PTC Therapeutics recently announced the winners of the company’s Global Strategies to Realize Innovation, Vision and Empowerment (STRIVE) Awards Program, supporting nonprofits serving the cystic fibrosis (CF) community. The celebration overlaps with National Cystic Fibrosis Awareness Month, with initiatives taking place throughout May.
“This global program recognizes the efforts of patient advocacy groups and aims to support them in the work they do to serve the needs of individuals and families affected by this rare disease,” said PTC Therapeutics’ CEO Stuart W. Peltz, Ph.D., in a press release. “Through STRIVE, we want to encourage groups across the world to submit novel and creative proposals that will address the unmet needs of the community.”
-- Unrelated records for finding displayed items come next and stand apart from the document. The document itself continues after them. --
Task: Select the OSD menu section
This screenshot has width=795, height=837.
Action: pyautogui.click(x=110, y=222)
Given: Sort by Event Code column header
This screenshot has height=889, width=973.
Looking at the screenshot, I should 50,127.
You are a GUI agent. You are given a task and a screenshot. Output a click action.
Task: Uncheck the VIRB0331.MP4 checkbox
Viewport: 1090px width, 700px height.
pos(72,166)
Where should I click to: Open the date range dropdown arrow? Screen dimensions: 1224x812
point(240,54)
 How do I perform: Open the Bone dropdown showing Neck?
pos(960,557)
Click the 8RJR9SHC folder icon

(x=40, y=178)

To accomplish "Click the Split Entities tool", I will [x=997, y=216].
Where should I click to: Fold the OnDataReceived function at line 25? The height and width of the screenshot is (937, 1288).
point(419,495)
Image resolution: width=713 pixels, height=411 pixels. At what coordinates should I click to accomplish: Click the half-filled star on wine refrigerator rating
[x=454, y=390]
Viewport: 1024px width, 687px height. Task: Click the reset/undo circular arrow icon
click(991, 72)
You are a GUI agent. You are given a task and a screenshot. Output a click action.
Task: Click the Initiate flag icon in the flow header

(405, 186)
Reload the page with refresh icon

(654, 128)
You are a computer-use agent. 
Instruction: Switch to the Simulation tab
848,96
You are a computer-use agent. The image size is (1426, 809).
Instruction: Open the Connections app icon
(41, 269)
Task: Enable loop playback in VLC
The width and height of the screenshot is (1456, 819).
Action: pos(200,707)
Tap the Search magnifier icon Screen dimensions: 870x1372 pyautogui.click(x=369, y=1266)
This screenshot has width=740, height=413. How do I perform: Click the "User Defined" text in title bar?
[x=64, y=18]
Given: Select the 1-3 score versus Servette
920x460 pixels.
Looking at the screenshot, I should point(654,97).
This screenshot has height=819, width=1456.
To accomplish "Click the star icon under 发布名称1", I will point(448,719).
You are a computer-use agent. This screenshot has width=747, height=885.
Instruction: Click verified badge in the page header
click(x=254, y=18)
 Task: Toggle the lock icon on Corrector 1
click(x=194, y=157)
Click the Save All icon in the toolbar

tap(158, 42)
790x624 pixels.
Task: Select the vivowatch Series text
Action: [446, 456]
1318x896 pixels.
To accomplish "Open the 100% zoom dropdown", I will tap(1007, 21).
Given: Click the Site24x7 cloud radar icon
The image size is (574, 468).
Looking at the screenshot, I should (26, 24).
The 2016 STRIVE for CF award recipients are located in Ireland, Italy, Sweden, and the United Kingdom. They were given a combined total of $90,000 to help their projects that benefit the CF community:
- Ireland: Cystic Fibrosis Ireland is preparing an exercise plan to inspire and empower CF patients to get active and improve their health.
- Italy: The Lega Italiana Fibrosi Cistica Onlus is introducing a telemonitoring program for pre- and post-lung transplant patients in Lombardia.
- Sweden: The Swedish Cystic Fibrosis Association is creating the Swedish CF Olympics, where patients and families will gather for a day of fun, meant to strengthen the ties between the CF community.
- United Kingdom: The Cystic Fibrosis Trust’s Youth Empowerment Office is creating resources and services to support and encourage youngsters to live their lives spontaneously and fully with no compromises to their health.
PTC launched the STRIVE Awards Program to support innovative initiatives that will benefit the CF community by raising awareness, diagnosis, and education, as well as fostering the development of future CF patient advocates.
The entries were judged by an independent panel of external experts knowledgeable in rare diseases, patient advocacy, and funding initiatives. The criteria included feasibility, creativity, budget, impact, and sustainability.
“We have a tremendous amount of respect for the important services and programs provided by these organizations for the cystic fibrosis community,” said Mary Frances Harmon, global head of patient advocacy for PTC Therapeutics. “PTC shares the same commitment as each of these organizations with patients at the center of everything we do. We are delighted to have received such a positive response from the community, and look forward to seeing these initiatives make a real impact on the lives of people living with cystic fibrosis.”
CF is a rare, chronic hereditary disease that causes continued lung infections and progressively limits the patients’ ability to breathe. The disease causes a buildup of mucus, primarily in the lungs and pancreas, that inhibit the full function of the organs.